**** Given passage

An interfaith effort to build a transitional house seeks to help others stand on their own

Pastor Tim Maxa of Lenox Presbyterian Church paints a bedroom within a transitional house, 104 S. Main St. in Lenox. The transitional house is a joint effort between southwest Iowa Presbyterian churches, Appalachian Service Project and students of East Union Schools, and will serve individuals in need of temporary housing.
Pastor Tim Maxa of Lenox Presbyterian Church paints a bedroom within a transitional house, 104 S. Main St. in Lenox. The transitional house is a joint effort between southwest Iowa Presbyterian churches, Appalachian Service Project and students of East Union Schools, and will serve individuals in need of temporary housing.

A transitional housing facility is rapidly under renovation by the United Charitable Association (UCA) – an interfaith organization, created by a partnership of local Presbyterian Churches, which exists to help individuals in need.

The transitional house, located at 104 S. Main St. in Lenox, is anticipated to open in July.

“We’re this close to getting open,” said Delores Doench, pastor of Platte Center Presbyterian Church and President of the UCA.

Volunteers from the UCA, Presbyterian congregations of southwest Iowa, students from East Union Community Schools and members of the Appalachian Service Project, have been busy with the installation of drywall and painting last week. Yesterday, Doench wrote a letter to the editor seeking donations from the community for the facility. The UCA is still in need of a stove and refrigerator for a kitchen. Currently, they are awaiting the arrival of a counter top, cabinets and sink, which will be installed this month.

Despite many of the volunteers’ affiliation with local Presbyterian churches, Doench stressed that this facility is not a church – it’s simply a case of “small people helping other small people” and encourages any church in the community to invite its residents to its services.

‘A hand up’

The transitional house will feature four units and currently serves as a women’s home.

Doench said the house is not an emergency shelter. It is for individuals in transition, who need temporary accommodations as they save for a down payment to live on their own.

“It is not a safe house,” said Doench. “We are not doing any counseling. That’s the big difference between a domestic violence shelter and what we are doing.”

The transitional house will serve individuals for up to three months, but the board may offer an extension if it sees significant efforts being made by an individual to gain and maintain employment.

********

◆ What to work on: How might the news story above about the Lenox transitional house continue after its final paragraph? Write the next few paragraphs in the same reporting style.

**** Data supplied

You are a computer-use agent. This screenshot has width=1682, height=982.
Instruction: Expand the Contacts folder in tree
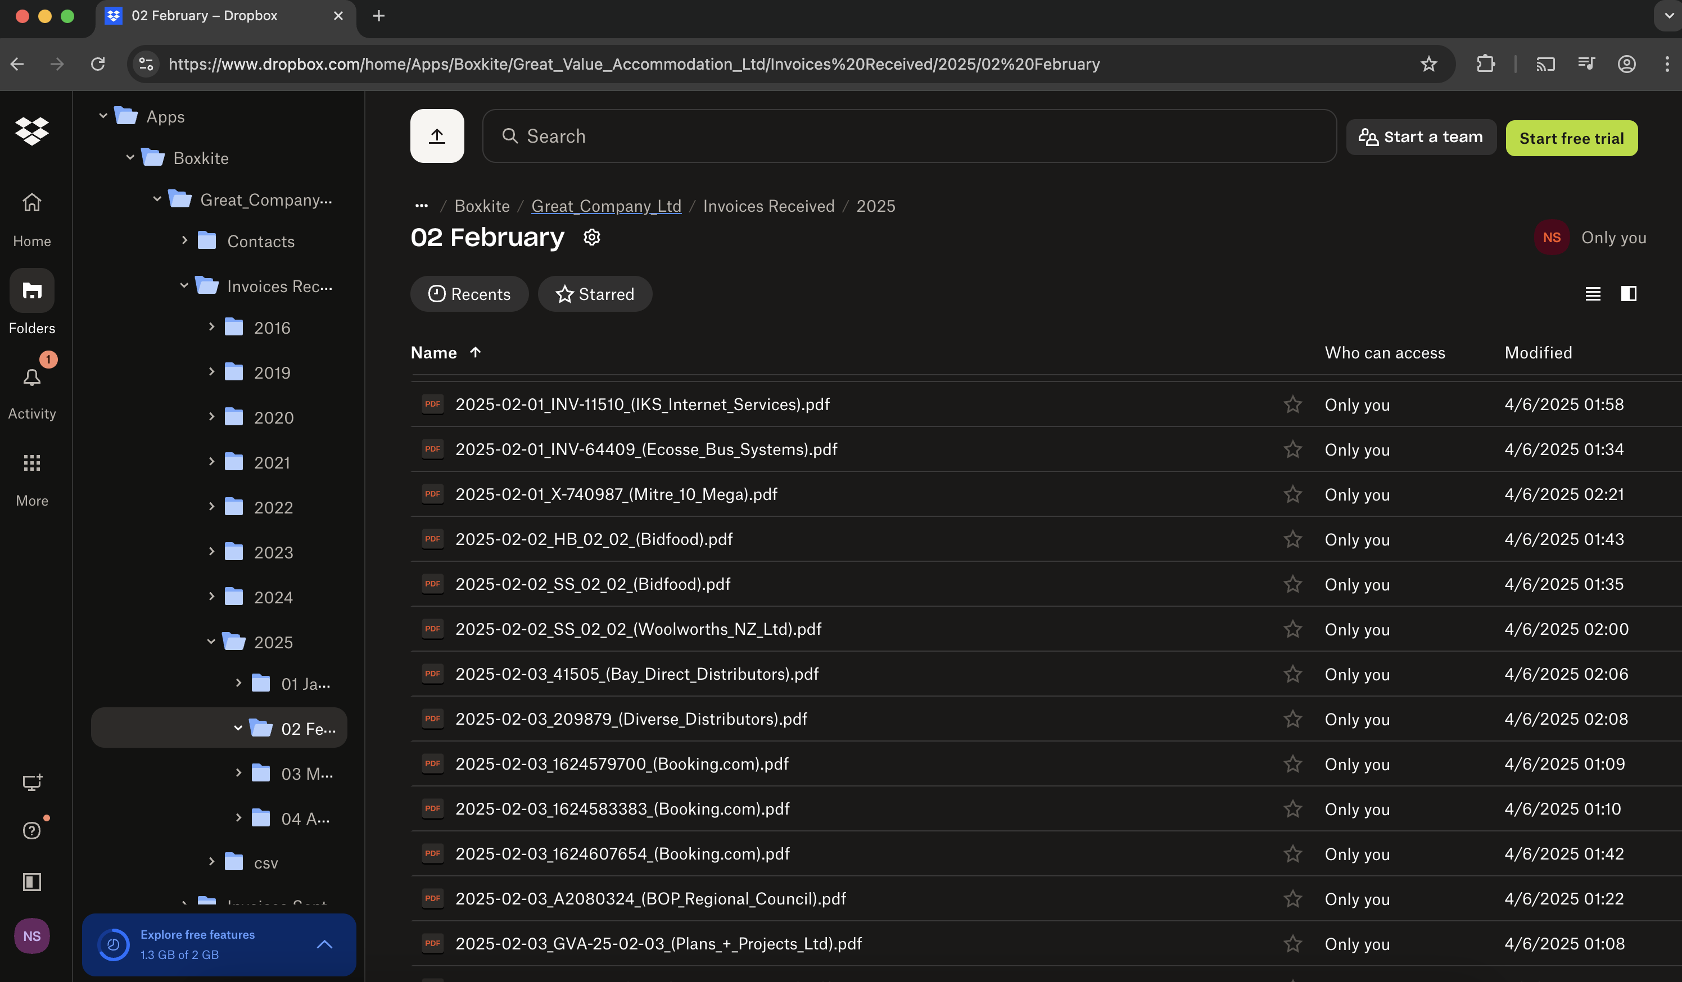pos(185,240)
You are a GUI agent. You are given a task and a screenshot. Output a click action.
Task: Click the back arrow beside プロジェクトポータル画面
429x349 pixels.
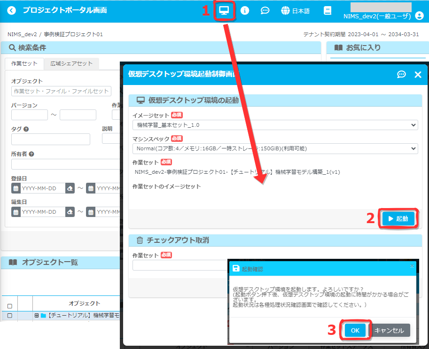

********

◆ Response:
“We are looking to give people a hand up, not a hand out,” said Doench.

Doench said the organization is in talks with Michaels Foods to assist its residents with long term employment opportunities.

“They’re excited because their problem is they hire somebody and they work for two days and don’t show up again,” said Doench.

The UCA is also working with MATURA and its partners at IowaWORKS in Creston.

Doench said individuals who would be good applicants for the transitional house are either women who are homeless or those exiting a drug rehabilitation program.

“Crossroads is looking for a place where they can put someone who is right out of drug rehab and currently, the only place they have to put them is with the same people that helped get them into trouble,” she said.

Accommodations

A couple of rooms are large enough to accommodate a mother and one or two small children. Residents will be provided food and shelter and a staff member will be on site 24/7. However, that person will not have the same training as domestic violence shelter staff.

Doench praised the community of Lenox for recognizing the need for this type of housing and said the organization hopes to open transitional houses to serve other communities, as well.

We looked at many places here in Creston, and we were told, Creston didn’t want a place like that, ‘we don’t have people that need that,’” said Doench. “I don’t know what rock they’ve been living under, but Lenox was very open to it.”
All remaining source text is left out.